__REQUIREMENT A__
Arrange the entries below as a JSON list of strings, starting at the line that contains "How do I perform: Expand" and ending with the last of the entries, with one string per line and blank lines omitted. Leave out any pictures.

__PROVIDED TEXT__
--*--
# Irritating, annoying



## indapipe

What word would you use to very frankly *tell someone else* that so and so is annoying or irritating just by their personality? molestoso, molesto, fastidioso? Can you explain to me the degree of difference, or different shades of meaning between molestoso, fastidioso and similar words? I mean someone who doesn't do it on purpose. It's just hard for us to be around them because of their quirky behaviour or idiosyncrasies that we find to be personally irritating. But they don't mean to be and aren't aware that they annoy us. Is it more fitting to say tiene una personalidad irritante? Gracias.


----------



## Bevj

Hello indiapipe
Could you please give us a specific sentence as an example of how you want to  use the word?


----------



## indapipe

In a public lecture, I want to say something like: "Some of our friends are quite frankly...annoying. We love them but they can be irritating or have an irritating personality."
Thanks.


----------



## Rocko!

Podría ser: _Hablando con_ _franqueza, algunos de nuestros amigos son sumamente... odiosos_.

Pero no estoy seguro de si ese "frankly" es un adverbio o es un adjetivo.


----------



## gato radioso

*Irritante*: something/someone you can´t really put it up with, something/someone that really gets on your nerves
*Molesto:* something that annoys you, but it might not be such a serious thing as to make you feel upset or cause a violent reaction in you. _E.g.: you broke your arm yesterday and today is your first day having a plaster cast,  an insect flying around you ceaselessly in a summer afternoon..._
*Molestoso:* this word doesn´t exist, as far as I know. Molesto is the adjective we use to put across this idea.
--*--
__SUPPLIED INFORMATION__

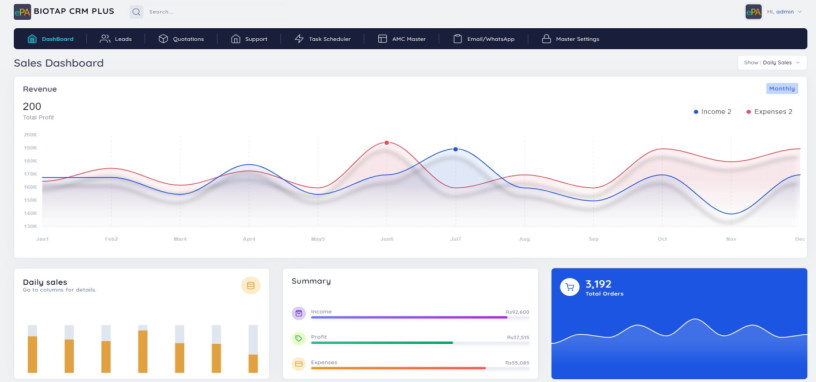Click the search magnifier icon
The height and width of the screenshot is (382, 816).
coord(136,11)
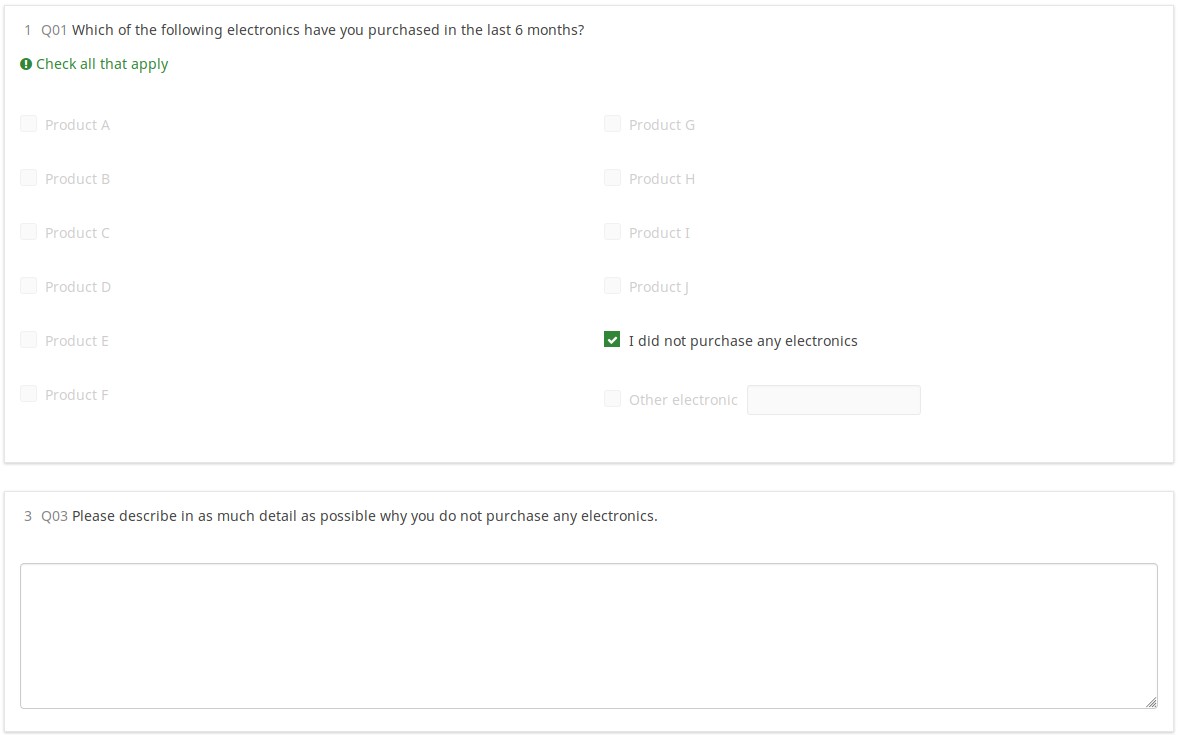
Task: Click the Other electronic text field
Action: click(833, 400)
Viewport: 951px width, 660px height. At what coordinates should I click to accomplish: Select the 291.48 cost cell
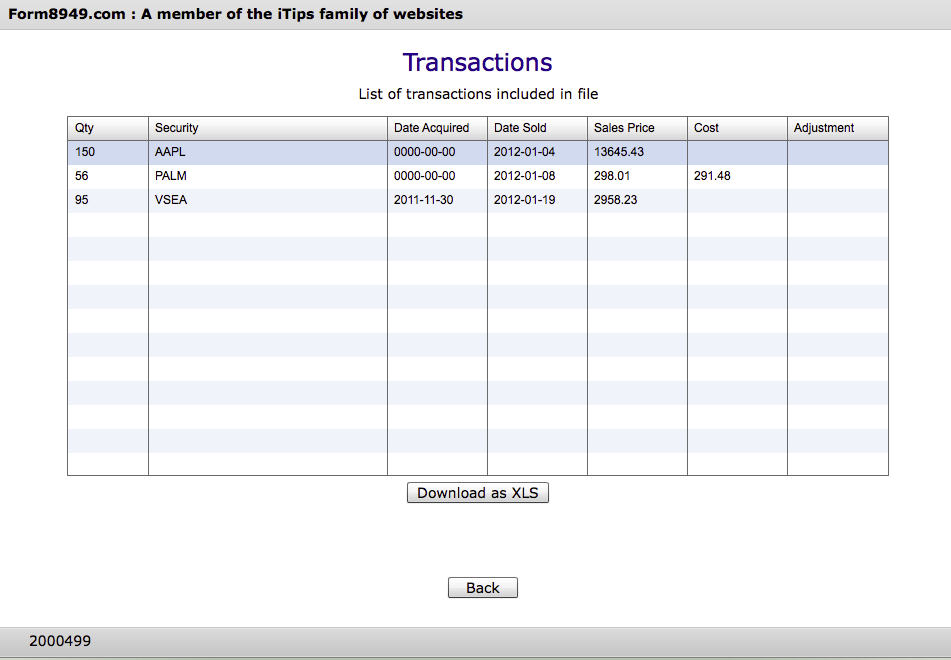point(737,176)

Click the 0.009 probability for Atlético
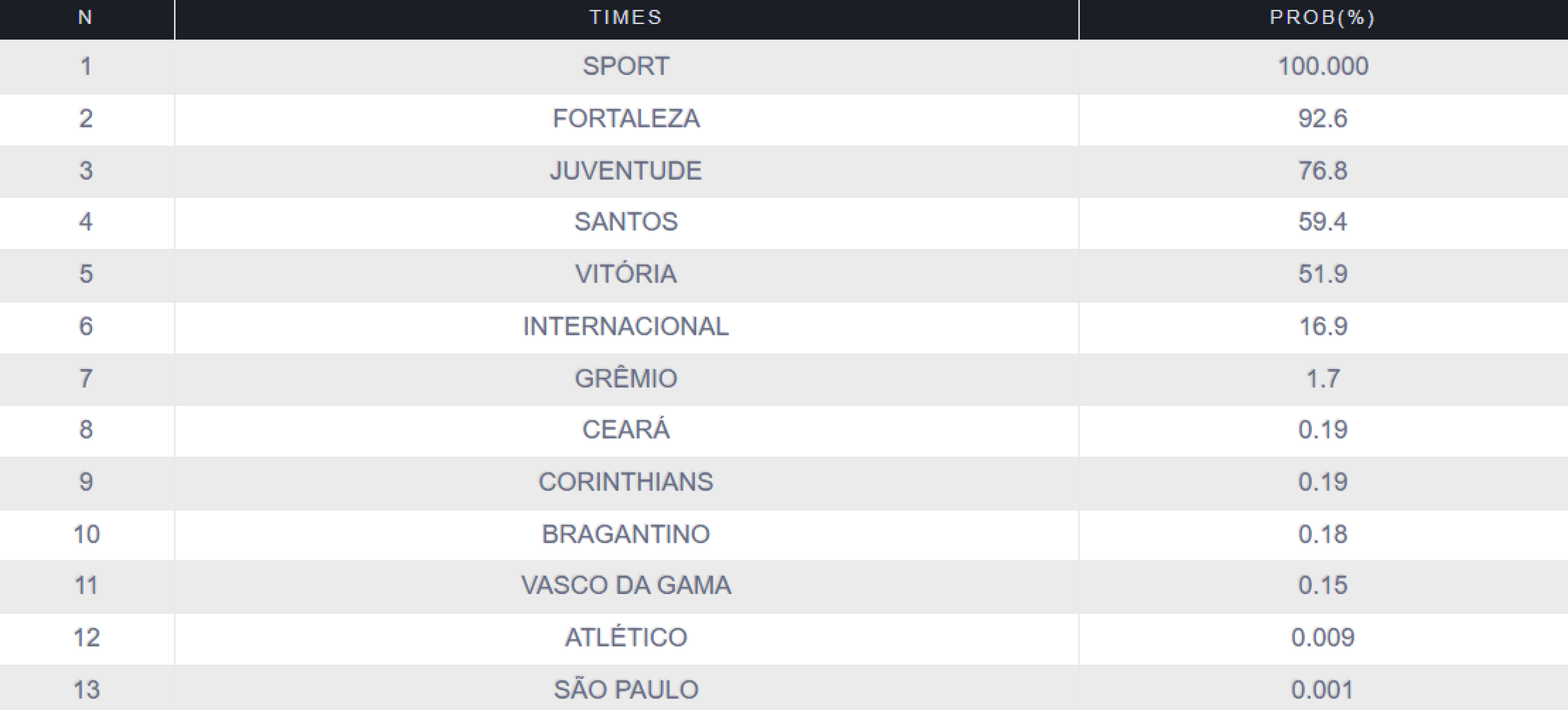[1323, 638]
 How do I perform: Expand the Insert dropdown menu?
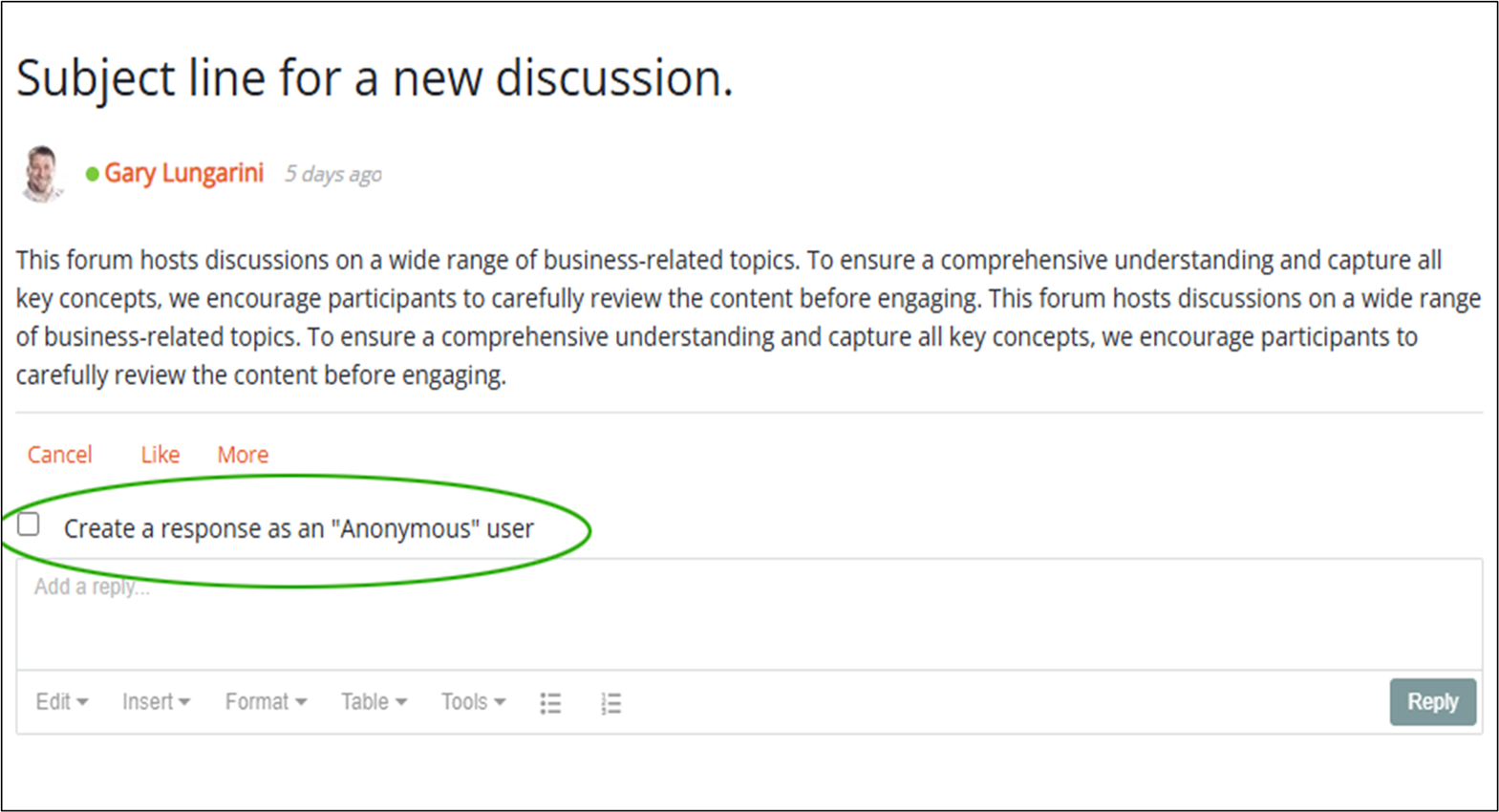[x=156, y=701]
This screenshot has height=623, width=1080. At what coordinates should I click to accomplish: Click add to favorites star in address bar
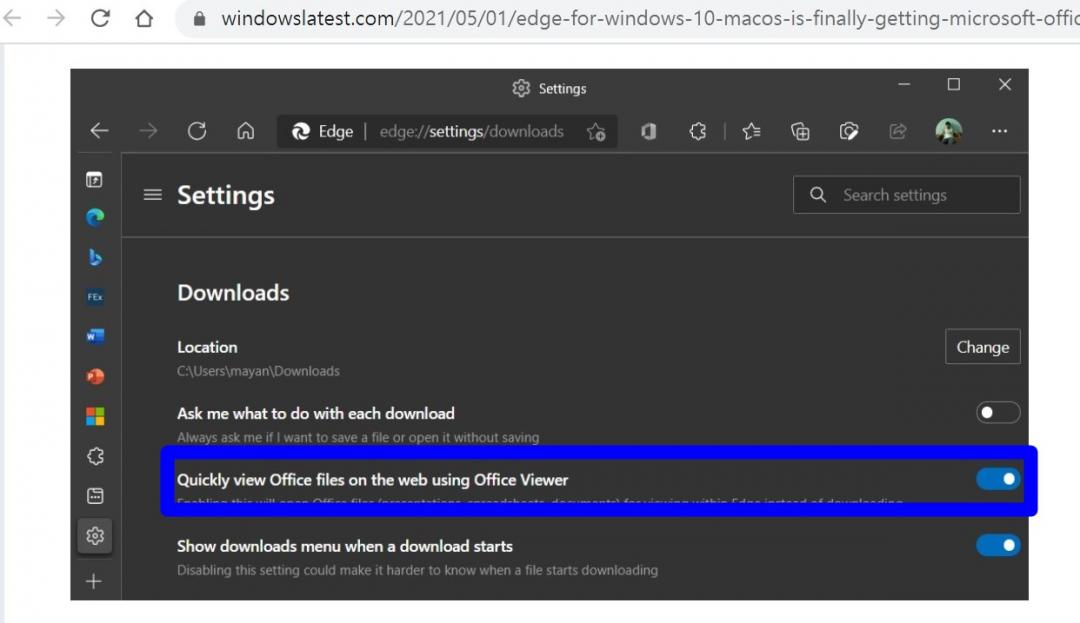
--*--
__REQUIREMENT B__
According to the forum thread, which adjective is used in place of "molestoso"?

__CORRECT RESPONSE A__
[
  " How do I perform: Expand the Insert dropdown menu?",
  "[x=156, y=701]",
  "This screenshot has height=623, width=1080. At what coordinates should I click to accomplish: Click add to favorites star in address bar"
]

__CORRECT RESPONSE B__
Molesto.